▸ DATA TO EXAMINE:
################

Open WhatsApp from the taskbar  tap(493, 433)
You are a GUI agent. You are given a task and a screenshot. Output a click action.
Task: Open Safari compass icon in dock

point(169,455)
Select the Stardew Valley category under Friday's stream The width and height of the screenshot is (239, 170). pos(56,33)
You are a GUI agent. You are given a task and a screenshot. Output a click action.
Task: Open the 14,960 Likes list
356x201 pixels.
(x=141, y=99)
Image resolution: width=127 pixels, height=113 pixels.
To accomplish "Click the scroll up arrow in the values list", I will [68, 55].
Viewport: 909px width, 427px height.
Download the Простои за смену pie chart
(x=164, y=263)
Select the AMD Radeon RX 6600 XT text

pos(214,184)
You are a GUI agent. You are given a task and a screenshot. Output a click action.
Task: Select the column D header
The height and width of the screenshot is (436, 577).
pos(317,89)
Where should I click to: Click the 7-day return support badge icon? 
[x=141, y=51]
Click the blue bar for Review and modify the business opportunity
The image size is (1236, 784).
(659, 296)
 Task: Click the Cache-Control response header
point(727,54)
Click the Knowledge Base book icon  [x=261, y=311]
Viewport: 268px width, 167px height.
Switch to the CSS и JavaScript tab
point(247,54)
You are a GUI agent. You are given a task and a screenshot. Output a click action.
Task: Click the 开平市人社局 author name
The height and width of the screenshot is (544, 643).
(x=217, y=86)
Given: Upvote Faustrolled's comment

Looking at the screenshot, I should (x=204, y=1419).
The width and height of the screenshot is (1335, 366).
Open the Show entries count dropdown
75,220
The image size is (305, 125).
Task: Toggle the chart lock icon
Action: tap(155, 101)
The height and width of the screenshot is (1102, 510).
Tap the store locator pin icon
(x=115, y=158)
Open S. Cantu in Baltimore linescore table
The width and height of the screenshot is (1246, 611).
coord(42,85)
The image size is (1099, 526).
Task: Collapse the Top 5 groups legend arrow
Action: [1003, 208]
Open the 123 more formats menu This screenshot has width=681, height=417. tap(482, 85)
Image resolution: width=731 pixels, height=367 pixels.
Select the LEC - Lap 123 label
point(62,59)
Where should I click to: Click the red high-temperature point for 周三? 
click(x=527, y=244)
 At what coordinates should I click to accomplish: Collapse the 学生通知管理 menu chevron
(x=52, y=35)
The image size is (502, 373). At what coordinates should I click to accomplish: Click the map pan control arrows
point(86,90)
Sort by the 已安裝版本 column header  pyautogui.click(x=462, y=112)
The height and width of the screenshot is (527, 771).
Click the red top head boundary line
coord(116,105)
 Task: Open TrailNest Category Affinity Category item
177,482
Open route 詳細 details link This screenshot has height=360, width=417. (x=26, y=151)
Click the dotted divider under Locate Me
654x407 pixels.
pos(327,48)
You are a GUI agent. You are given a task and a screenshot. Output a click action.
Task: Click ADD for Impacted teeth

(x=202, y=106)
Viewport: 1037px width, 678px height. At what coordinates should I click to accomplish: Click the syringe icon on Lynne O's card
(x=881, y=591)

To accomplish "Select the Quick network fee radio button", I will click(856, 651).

################

▸ THE PROBLEM: Every line above should be duplicated exactly as it stands.

▸ EXPECTED ANSWER:
Open WhatsApp from the taskbar  tap(493, 433)
You are a GUI agent. You are given a task and a screenshot. Output a click action.
Task: Open Safari compass icon in dock

point(169,455)
Select the Stardew Valley category under Friday's stream The width and height of the screenshot is (239, 170). pos(56,33)
You are a GUI agent. You are given a task and a screenshot. Output a click action.
Task: Open the 14,960 Likes list
356x201 pixels.
(x=141, y=99)
Image resolution: width=127 pixels, height=113 pixels.
To accomplish "Click the scroll up arrow in the values list", I will [68, 55].
Viewport: 909px width, 427px height.
Download the Простои за смену pie chart
(x=164, y=263)
Select the AMD Radeon RX 6600 XT text

pos(214,184)
You are a GUI agent. You are given a task and a screenshot. Output a click action.
Task: Select the column D header
The height and width of the screenshot is (436, 577).
pos(317,89)
Where should I click to: Click the 7-day return support badge icon? 
[x=141, y=51]
Click the blue bar for Review and modify the business opportunity
The image size is (1236, 784).
(659, 296)
 Task: Click the Cache-Control response header
point(727,54)
Click the Knowledge Base book icon  [x=261, y=311]
Viewport: 268px width, 167px height.
Switch to the CSS и JavaScript tab
point(247,54)
You are a GUI agent. You are given a task and a screenshot. Output a click action.
Task: Click the 开平市人社局 author name
The height and width of the screenshot is (544, 643).
(x=217, y=86)
Given: Upvote Faustrolled's comment

Looking at the screenshot, I should (x=204, y=1419).
The width and height of the screenshot is (1335, 366).
Open the Show entries count dropdown
75,220
The image size is (305, 125).
Task: Toggle the chart lock icon
Action: tap(155, 101)
The height and width of the screenshot is (1102, 510).
Tap the store locator pin icon
(x=115, y=158)
Open S. Cantu in Baltimore linescore table
The width and height of the screenshot is (1246, 611).
coord(42,85)
The image size is (1099, 526).
Task: Collapse the Top 5 groups legend arrow
Action: [1003, 208]
Open the 123 more formats menu This screenshot has width=681, height=417. tap(482, 85)
Image resolution: width=731 pixels, height=367 pixels.
Select the LEC - Lap 123 label
point(62,59)
Where should I click to: Click the red high-temperature point for 周三? 
click(x=527, y=244)
 At what coordinates should I click to accomplish: Collapse the 学生通知管理 menu chevron
(x=52, y=35)
The image size is (502, 373). At what coordinates should I click to accomplish: Click the map pan control arrows
point(86,90)
Sort by the 已安裝版本 column header  pyautogui.click(x=462, y=112)
The height and width of the screenshot is (527, 771).
Click the red top head boundary line
coord(116,105)
 Task: Open TrailNest Category Affinity Category item
177,482
Open route 詳細 details link This screenshot has height=360, width=417. (x=26, y=151)
Click the dotted divider under Locate Me
654x407 pixels.
pos(327,48)
You are a GUI agent. You are given a task and a screenshot. Output a click action.
Task: Click ADD for Impacted teeth

(x=202, y=106)
Viewport: 1037px width, 678px height. At what coordinates should I click to accomplish: Click the syringe icon on Lynne O's card
(x=881, y=591)

To accomplish "Select the Quick network fee radio button", I will click(856, 651).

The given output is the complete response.